Agosto para comemorar as guerras

Mortes necessárias que ninguém mais liga


Agosto para os amores perdidos tristes e soltos

Agosto para os desgostos no horizonte

Tão cinza tão só

Desgosto para os agostos

Sempre


É agosto


Agosto para estragar versos tão bonitos

Agosto das redenções de anjos tortos que fazem sem saber

Não sabem gritar sublevar muito menos cuspir


Mas o faz

Cospe de lado meio que se contorcendo

Mas cospem

É preciso cuspir


O cuspe avisa em letreiros que estamos vivos!

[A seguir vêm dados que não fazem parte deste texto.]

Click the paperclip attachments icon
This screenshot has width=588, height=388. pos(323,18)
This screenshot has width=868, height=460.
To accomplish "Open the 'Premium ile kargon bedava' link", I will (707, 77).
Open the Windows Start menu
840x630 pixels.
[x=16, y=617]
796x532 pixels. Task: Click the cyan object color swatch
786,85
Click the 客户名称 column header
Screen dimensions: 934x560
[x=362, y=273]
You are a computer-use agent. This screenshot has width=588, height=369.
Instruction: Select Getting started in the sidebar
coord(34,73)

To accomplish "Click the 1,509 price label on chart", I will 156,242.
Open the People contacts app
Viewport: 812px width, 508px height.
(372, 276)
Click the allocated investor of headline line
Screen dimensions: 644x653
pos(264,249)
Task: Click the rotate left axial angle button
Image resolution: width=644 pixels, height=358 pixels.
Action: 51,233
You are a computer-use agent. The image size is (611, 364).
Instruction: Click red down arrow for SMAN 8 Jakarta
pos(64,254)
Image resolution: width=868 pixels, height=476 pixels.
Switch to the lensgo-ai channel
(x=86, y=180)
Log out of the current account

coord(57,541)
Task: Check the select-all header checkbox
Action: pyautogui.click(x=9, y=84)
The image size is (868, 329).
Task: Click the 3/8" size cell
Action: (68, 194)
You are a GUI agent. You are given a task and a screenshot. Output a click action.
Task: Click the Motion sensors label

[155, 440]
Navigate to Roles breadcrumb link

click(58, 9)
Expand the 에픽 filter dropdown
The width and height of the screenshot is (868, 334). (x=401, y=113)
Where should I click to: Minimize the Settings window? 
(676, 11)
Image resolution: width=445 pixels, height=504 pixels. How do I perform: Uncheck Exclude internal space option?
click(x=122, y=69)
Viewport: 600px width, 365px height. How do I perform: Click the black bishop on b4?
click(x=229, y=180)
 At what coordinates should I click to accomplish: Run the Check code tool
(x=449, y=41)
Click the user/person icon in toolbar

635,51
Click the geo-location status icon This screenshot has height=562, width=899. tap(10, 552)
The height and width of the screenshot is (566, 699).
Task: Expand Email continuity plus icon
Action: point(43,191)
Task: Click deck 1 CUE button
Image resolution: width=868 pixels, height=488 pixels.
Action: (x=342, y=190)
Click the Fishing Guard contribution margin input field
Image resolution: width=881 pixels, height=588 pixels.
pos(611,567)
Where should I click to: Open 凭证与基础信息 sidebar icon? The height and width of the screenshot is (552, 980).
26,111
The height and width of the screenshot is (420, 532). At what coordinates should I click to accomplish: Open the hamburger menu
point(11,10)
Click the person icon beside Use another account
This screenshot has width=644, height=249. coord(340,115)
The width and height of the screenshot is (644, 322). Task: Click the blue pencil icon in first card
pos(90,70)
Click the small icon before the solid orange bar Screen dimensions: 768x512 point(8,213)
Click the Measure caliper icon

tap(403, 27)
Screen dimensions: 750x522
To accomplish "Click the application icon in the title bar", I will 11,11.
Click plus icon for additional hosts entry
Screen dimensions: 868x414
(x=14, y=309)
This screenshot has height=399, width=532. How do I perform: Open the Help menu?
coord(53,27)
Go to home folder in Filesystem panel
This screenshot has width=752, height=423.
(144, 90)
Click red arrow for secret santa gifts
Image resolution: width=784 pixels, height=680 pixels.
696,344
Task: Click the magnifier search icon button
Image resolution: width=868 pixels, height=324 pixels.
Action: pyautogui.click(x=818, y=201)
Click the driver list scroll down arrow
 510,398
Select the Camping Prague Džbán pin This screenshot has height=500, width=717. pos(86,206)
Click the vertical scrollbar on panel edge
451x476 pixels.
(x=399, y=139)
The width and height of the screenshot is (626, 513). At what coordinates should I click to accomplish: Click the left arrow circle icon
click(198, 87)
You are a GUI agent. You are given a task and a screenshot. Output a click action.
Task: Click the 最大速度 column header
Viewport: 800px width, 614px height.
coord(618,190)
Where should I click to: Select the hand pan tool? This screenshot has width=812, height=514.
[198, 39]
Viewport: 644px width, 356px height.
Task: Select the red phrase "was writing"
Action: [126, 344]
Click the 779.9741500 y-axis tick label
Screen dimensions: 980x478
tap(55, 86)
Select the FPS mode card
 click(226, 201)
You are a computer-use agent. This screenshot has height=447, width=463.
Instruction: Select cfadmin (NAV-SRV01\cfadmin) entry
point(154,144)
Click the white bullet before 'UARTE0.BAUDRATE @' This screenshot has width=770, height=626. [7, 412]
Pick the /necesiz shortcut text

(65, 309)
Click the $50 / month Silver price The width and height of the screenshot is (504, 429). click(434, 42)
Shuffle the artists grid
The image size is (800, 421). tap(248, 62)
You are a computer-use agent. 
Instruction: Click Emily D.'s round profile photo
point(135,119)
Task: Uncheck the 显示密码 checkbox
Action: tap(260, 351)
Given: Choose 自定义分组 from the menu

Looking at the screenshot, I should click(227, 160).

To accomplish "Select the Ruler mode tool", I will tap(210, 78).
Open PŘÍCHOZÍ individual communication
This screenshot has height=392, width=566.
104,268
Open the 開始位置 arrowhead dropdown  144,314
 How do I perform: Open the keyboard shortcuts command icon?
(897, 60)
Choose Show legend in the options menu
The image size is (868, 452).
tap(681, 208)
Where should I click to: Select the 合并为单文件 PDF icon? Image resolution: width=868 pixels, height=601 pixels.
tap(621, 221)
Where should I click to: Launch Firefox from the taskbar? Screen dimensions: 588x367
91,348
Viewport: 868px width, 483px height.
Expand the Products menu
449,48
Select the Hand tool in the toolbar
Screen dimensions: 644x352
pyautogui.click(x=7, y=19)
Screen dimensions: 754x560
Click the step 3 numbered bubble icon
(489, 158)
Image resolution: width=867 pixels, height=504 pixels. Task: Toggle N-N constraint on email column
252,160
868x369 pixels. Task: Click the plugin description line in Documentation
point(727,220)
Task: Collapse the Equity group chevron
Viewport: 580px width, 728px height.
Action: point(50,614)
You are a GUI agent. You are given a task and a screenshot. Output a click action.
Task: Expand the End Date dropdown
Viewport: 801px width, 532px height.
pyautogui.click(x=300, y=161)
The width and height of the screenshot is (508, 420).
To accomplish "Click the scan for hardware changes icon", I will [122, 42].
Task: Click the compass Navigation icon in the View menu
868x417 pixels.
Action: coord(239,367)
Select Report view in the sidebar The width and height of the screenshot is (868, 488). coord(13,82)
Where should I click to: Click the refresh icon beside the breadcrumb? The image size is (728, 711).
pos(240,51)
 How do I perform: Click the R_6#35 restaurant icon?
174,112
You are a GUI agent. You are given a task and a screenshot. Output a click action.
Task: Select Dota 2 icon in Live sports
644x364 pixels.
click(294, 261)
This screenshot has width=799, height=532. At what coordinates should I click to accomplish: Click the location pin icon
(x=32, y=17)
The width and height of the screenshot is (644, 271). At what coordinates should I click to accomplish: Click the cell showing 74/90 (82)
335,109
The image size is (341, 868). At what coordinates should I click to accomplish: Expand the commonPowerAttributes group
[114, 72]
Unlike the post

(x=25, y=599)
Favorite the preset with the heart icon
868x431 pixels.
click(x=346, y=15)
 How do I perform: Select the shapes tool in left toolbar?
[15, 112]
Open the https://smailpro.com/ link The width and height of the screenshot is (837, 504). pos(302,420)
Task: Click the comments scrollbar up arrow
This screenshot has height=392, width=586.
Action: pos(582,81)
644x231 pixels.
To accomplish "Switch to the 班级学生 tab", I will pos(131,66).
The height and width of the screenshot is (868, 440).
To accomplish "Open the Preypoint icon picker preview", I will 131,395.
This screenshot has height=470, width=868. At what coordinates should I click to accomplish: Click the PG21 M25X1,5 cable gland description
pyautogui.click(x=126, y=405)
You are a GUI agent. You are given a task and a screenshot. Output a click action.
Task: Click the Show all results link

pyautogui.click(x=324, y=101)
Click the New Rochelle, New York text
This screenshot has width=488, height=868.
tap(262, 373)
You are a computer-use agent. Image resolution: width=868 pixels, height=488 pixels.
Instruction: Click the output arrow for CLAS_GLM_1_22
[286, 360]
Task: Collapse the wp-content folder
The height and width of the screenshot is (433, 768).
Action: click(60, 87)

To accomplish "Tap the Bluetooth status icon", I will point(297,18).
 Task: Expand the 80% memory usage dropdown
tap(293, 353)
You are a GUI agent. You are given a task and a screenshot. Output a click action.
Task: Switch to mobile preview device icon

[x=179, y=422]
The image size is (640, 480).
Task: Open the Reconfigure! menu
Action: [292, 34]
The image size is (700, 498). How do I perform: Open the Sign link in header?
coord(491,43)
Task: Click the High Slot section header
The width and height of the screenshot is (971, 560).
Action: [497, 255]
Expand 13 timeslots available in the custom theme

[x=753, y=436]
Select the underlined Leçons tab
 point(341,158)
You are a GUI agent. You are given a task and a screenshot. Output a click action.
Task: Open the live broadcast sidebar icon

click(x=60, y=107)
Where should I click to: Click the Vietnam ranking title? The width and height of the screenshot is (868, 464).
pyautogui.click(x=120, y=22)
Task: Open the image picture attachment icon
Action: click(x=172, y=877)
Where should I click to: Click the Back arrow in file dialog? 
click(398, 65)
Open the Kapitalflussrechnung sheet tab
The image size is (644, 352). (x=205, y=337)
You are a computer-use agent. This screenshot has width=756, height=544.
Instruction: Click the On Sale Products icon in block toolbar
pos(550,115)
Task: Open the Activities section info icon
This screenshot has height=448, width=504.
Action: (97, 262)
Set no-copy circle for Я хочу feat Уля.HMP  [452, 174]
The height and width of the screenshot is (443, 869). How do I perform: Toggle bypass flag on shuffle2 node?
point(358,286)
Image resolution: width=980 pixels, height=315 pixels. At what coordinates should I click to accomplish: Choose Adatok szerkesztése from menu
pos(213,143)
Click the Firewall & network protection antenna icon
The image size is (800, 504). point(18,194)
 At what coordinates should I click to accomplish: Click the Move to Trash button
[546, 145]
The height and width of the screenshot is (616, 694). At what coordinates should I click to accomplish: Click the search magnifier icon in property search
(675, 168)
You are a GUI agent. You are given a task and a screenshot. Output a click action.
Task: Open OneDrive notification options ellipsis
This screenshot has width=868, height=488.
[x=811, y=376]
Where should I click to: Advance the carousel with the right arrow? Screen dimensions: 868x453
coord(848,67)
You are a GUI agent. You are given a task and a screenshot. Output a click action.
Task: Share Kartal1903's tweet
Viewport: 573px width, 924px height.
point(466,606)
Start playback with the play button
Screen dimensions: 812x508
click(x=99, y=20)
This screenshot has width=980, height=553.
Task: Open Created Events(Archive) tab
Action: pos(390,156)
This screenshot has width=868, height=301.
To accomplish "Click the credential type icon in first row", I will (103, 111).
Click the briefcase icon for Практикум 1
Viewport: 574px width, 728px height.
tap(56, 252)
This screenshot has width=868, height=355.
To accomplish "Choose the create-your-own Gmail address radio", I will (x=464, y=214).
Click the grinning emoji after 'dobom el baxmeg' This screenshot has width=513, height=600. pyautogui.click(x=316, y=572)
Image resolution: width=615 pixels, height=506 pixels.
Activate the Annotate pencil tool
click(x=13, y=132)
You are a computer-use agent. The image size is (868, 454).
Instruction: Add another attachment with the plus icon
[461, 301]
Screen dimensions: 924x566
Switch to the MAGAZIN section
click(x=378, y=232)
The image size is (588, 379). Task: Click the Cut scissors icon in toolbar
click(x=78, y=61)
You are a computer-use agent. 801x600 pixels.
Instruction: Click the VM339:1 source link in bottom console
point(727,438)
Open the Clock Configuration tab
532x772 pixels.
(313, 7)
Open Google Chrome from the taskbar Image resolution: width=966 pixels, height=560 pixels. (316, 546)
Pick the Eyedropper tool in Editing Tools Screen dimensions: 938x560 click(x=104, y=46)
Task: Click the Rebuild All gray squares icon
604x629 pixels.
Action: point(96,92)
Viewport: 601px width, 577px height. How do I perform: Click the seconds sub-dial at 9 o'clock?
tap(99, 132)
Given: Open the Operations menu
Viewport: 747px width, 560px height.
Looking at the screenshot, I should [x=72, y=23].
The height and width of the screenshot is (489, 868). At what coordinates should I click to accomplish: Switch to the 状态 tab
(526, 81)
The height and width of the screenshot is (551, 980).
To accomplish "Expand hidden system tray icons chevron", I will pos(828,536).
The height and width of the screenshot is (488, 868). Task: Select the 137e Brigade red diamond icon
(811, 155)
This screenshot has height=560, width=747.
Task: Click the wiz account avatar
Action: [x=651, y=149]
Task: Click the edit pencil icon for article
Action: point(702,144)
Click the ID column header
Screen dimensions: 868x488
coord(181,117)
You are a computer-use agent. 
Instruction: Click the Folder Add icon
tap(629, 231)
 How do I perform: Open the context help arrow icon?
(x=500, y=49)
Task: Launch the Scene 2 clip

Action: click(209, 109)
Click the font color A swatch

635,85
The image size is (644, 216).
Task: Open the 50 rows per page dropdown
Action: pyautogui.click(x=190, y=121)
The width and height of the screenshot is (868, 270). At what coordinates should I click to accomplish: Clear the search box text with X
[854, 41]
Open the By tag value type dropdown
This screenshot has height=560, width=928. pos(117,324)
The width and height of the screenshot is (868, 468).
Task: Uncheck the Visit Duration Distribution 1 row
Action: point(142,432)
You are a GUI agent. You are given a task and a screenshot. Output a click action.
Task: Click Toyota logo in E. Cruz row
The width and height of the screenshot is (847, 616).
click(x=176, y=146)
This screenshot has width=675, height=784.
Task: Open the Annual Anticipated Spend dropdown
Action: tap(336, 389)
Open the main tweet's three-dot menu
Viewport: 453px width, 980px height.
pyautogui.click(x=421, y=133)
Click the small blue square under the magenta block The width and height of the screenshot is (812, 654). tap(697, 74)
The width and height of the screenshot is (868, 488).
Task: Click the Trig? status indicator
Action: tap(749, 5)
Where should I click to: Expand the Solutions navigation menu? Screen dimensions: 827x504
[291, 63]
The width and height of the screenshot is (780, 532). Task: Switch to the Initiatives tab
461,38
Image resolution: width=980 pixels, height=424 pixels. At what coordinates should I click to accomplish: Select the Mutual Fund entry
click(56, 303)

Ainda podemos receber a eucaristia ao domingo

Além do salário nas terças


Vivos vivos para cantar músicas feias

Para esquecer dos que sabem


Ideias não morrem

Nem perfumes


Não sei

Mas faço

Cuspo


Não sei se entenderão

Ou será que minha musa é muda além de feia?


Te entrego meu cuspe

Faça bom proveito


207

Igualdade

Não quero começar o ano com o céu da mesma cor

Um laranja cairia bem


A normalidade e a modéstia assombram as casas

O velho clima de guerra nas ruas

Chuvas e mormaços alternados


Caridades e escolinhas com a sua moralidade


Não quero placas de não

Não quero tapinhas e talvez

Não quero barcos acenando navios longínquos


Já não se pode pensar no passado

Tem-se medo

Não há dia após às sete.

211

Para Ana

Quis amor de vento

Tu me pediu amor fumaça

E eu chorei quando teu vento cortou meus cabelos e pernas


Em teu sonho de menina

Fizeste do amor vapor

Gás rarefeito


Te esqueces que o amor é jaula de ternura

Morte e própria vivacidade prisioneira


Vai me matando...

243

Para Ela

Os sambas vão ecoando no rádio

Nas paredes o vento vem cobrar dívidas

Entra por debaixo das portas


Ai Ana comeste meu coração em tua antropofagia rosa!


Toma!

Vê se aceita uma perna!

210

O arrependimento de escrever cartas ( A Chico Buarque)

Tendo Deus como testemunha

E os homens como plateia

Te juro, Isabel

Nunca mais hei de te escrever cartas!


Não me importa que fugiu ao mar

Ou que dormiu no coreto com o rapaz da banda

Não me interessa que você sambe mais distante

Ou que o som de teus risos reverberem como outras transas sinfônicas


Quando te escrevi cartas

Ousou me responder com teu desdém

Agora te respondo recolhendo a mão amiga

E te entregando a passagem da vida com Pedro e o apito do trem

217

O som da minha terra

Como um homem de bem pode perder tudo em lances de momento?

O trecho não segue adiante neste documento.